Facile and Fast Transformation of Non-Luminescent to Highly Luminescent MOFs: Acetone Sensing for Diabetes Diagnosis and Lead Capture from Polluted Water

TL;DR

This study demonstrates a rapid, post-synthetic transformation of a non-luminescent MOF into a highly luminescent one for acetone sensing and lead capture, offering new pathways for environmental and medical applications.

Contribution

It introduces a simple immersion method to convert non-luminescent MOFs into luminescent frameworks using uncoordinated oxygen atoms, enabling dual applications in sensing and pollutant removal.

Findings

Transformed MOFs exhibit high luminescence and selectivity for acetone detection.

The method is extendable to other metals like lead for environmental remediation.
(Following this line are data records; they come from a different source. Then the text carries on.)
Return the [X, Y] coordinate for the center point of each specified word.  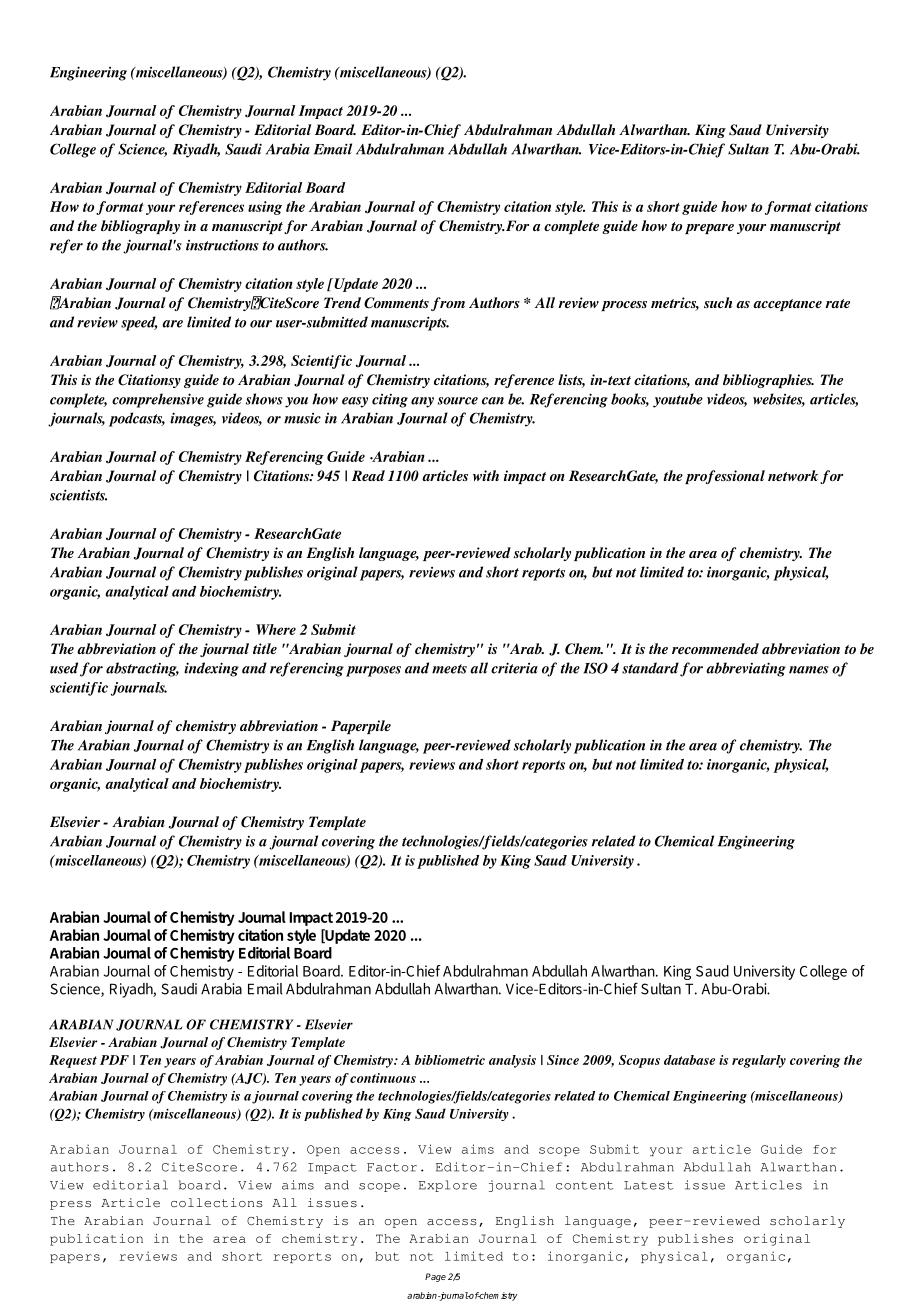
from [448, 304]
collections [217, 1203]
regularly [759, 1061]
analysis [512, 1061]
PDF [114, 1060]
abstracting [142, 669]
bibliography [140, 227]
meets [449, 669]
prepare [709, 229]
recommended [715, 648]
Polymer membranes with transformed MOFs effectively capture lead ions from water.

Abstract

Metal-organic frameworks (MOFs) stand as one of the most promising materials for the development of advanced technologies owing to their unique combination of properties. The conventional synthesis of MOFs involves a direct reaction of the organic linkers and metal salts, however, their post-synthetic modification is a sophisticated route to produce new materials or to confer novel properties that cannot be attained through traditional methods. This work describes the post-synthetic MOF-to-MOF transformation of a non-luminescent MOF (Zn-based OX-1) into a highly luminescent framework (Ag-based OX-2) by a simple immersion of the former in a silver salt solution. The conversion mechanism exploits the uncoordinated oxygen atoms of terephthalate linkers found in OX-1, instead of the unsaturated metal sites commonly employed, making the reaction much faster. The materials derived from the OX-1 to OX-2 transformation are highly luminescent and exhibit a selective response to acetone, turning them into a promising candidate for manufacturing fluorometric sensors for the diagnosis and monitoring of diabetes mellitus. Our methodology can be extended to other metals such as lead (Pb). The fabrication of a polymer mixed-matrix membrane containing OX-1 is used as a proof-of-concept for capturing Pb ions (as pollutants) from water. This research instigates the exploration of alternative methodologies to confer MOFs with special aptitudes for photochemical sensing or for environmental applications such as water purification.